創出派vs守旧派の激突戦争時代(9)~四川大地震の復興政策から学ぶべきもの(前)
コダマの核心
2011年8月 9日 15:54

 今から約3年前の2008年5月12日14時28分(現地時間)、中国の中西部に位置する四川省アバ・チベット族チャン族自治州汶川県で、いわゆる「四川大地震」が発生した。広域名の四川省や地震規模を組み合わせて「四川汶川8.0級地震」とも呼ばれる。あれから3年――現在では就職や観光なども回復し、復興プロジェクトが完了。基本的な生活条件と経済社会の発展は総合的に被害前の水準に達し、または超えているとも言われている。東日本大震災の復興が遅れている日本とは何が違うのだろうか、現地取材を敢行した。上海特派員周記者のレポートを紹介する。

<行政の指導力は桁違い>

 中国の国家発展改革委員会などは今年5月10日、12日で被災からちょうど3年となった四川大地震後の復興状況について記者会見した。4月までに4万1,130件の国家復興事業のうち94%が完了したと発表。すでに計8,851億元(約11兆円)の投資を終えたという。被災した四川、甘粛、陝西3省で住宅約220万戸、学校約3,800校などを建設したとされている。
 振り返ってみるに、震災からの3年間、政府がどのような措置と政策で被災地を建て直し、これだけすばやく回復できたのだろうか。筆者は、東日本大震災が起こったこの機会に、改めて過去に自国で起こった地震の爪あとおよび復興の状況について、自分の目でたしかめることにした。

 今年7月初め、筆者はさっそく成都市に向かった。上海から成都までの距離は2,000km以上、特急列車で約15時間かかる。成都に到着するとすぐに、地震の被害が極めてひどかった汶川県映秀鎮に行こうとしたが、当日は折しも歴史的な豪雨だった。
中国の四川大地震 四川省民政局の報告によれば、7月1日以来、遂寧、宜賓、徳陽、アバ、巴中など14の市・自治州の64の県(区・市)で、豪雨による被災者は217万4,000人に達し、そのうち7人が死亡、8人が行方不明となり、また15万6,000人が緊急避難した。
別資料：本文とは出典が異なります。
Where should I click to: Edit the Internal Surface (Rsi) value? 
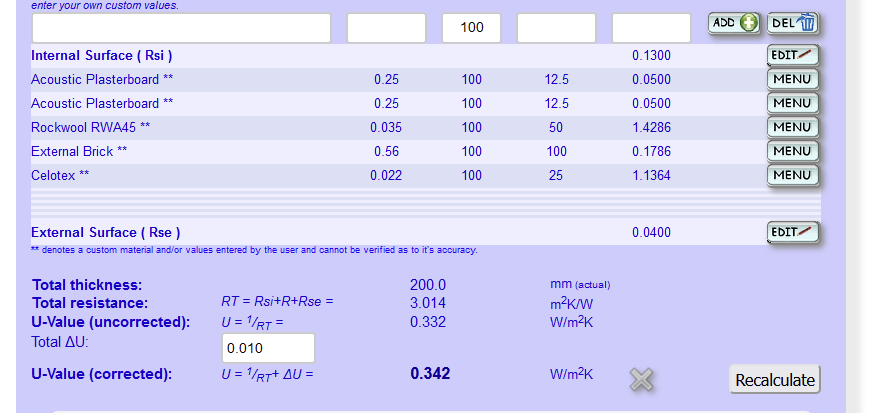pos(792,55)
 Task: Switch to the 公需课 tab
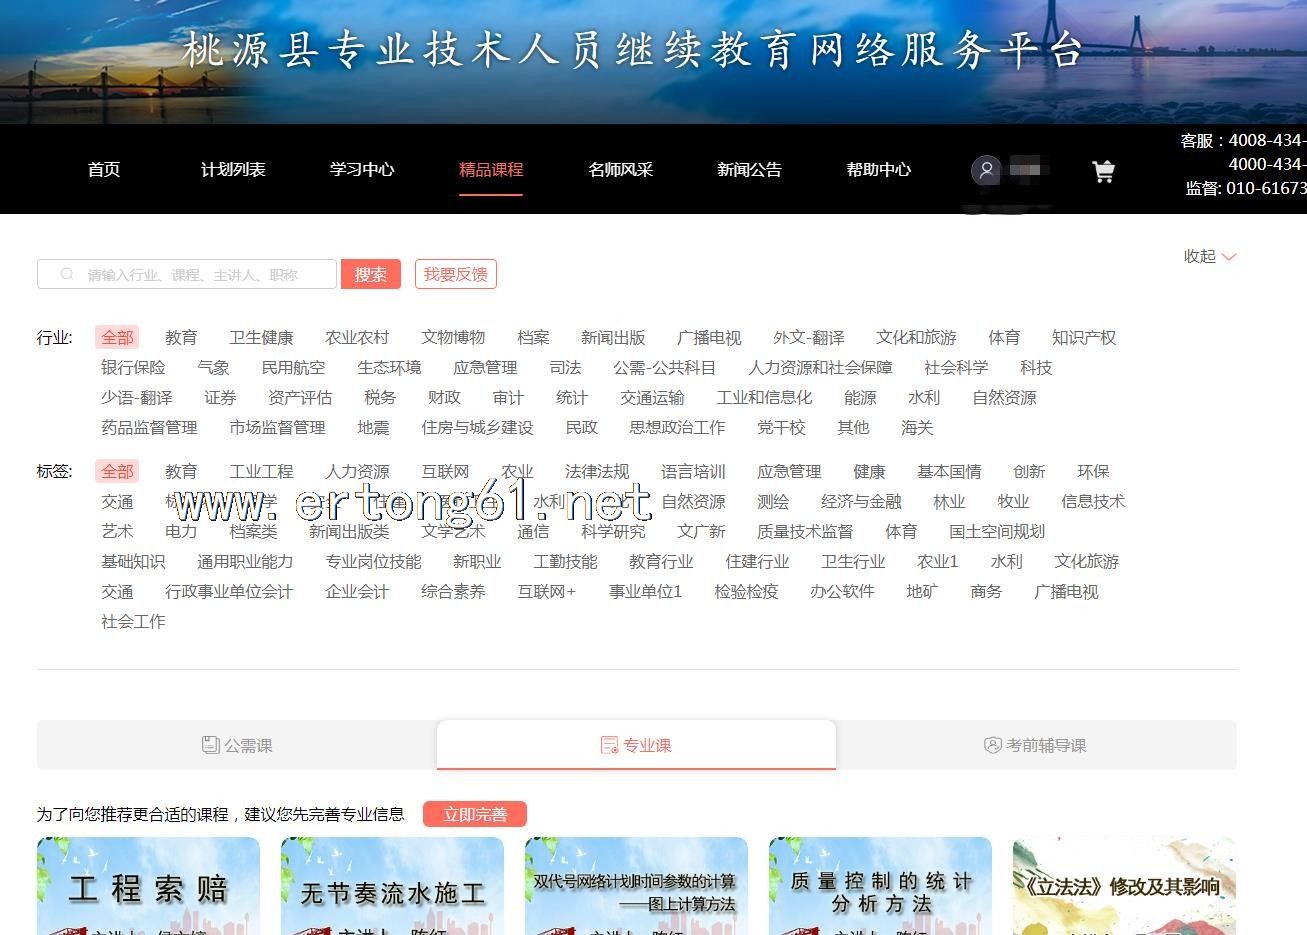(x=237, y=745)
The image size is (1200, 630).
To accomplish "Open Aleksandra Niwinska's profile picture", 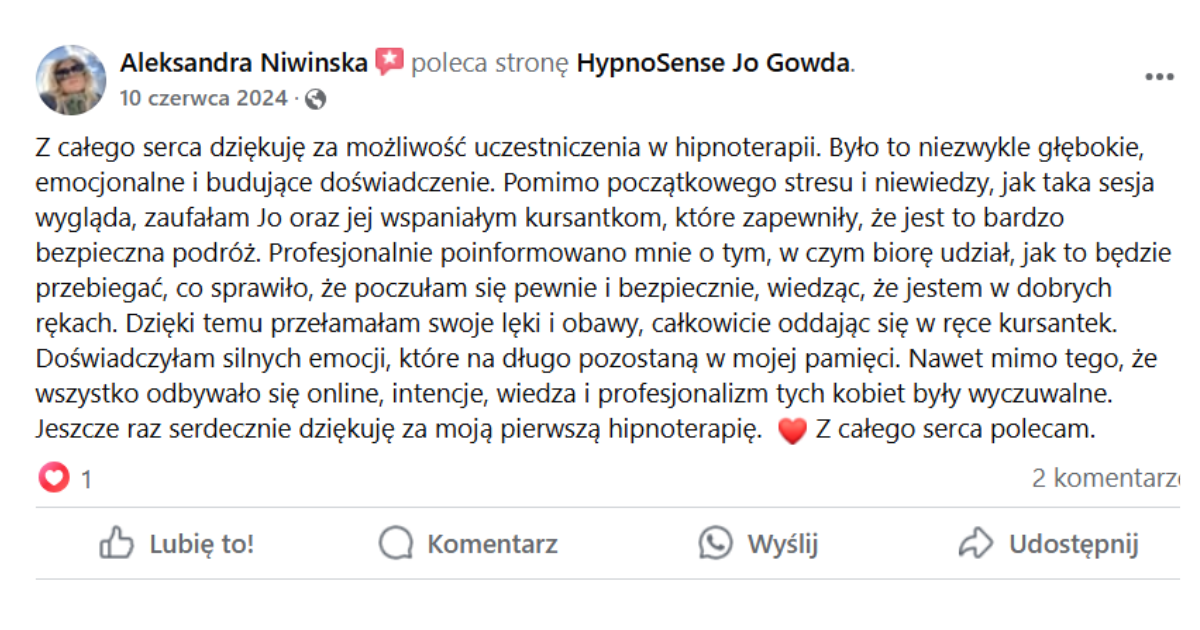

農作物の被災面積は17.96万haに達し、完全倒壊した家屋は8,333戸、直接被害額は24億2,900万元(約296億円)に上っているということだ(7月7日現在)。

中国の四川大地震 土砂崩れにより国道が寸断され、施工部隊は復旧に向け急いで突貫工事をしている。国道213号線あたりだけは大地震の影響で土がゆるく、今も大雨が降ると必ず寸断され、"生命線"は"生病線"となり、これから完璧に、総合的に復旧するのは5年またはそれ以上の年月を要するとも言われている。
 ともかく、一時的に汶川へ入れなくなっていたため、筆者はもう1カ所の都江堰市を目指した。成都から約70kmの距離で、そこも地震被害がもっともひどかった場所の1つ。上海が復興援助をしており、都江堰に入るとまず目に入るのは、1つは古くて秀麗な都市、もう1つは新しくきれいな都市だ。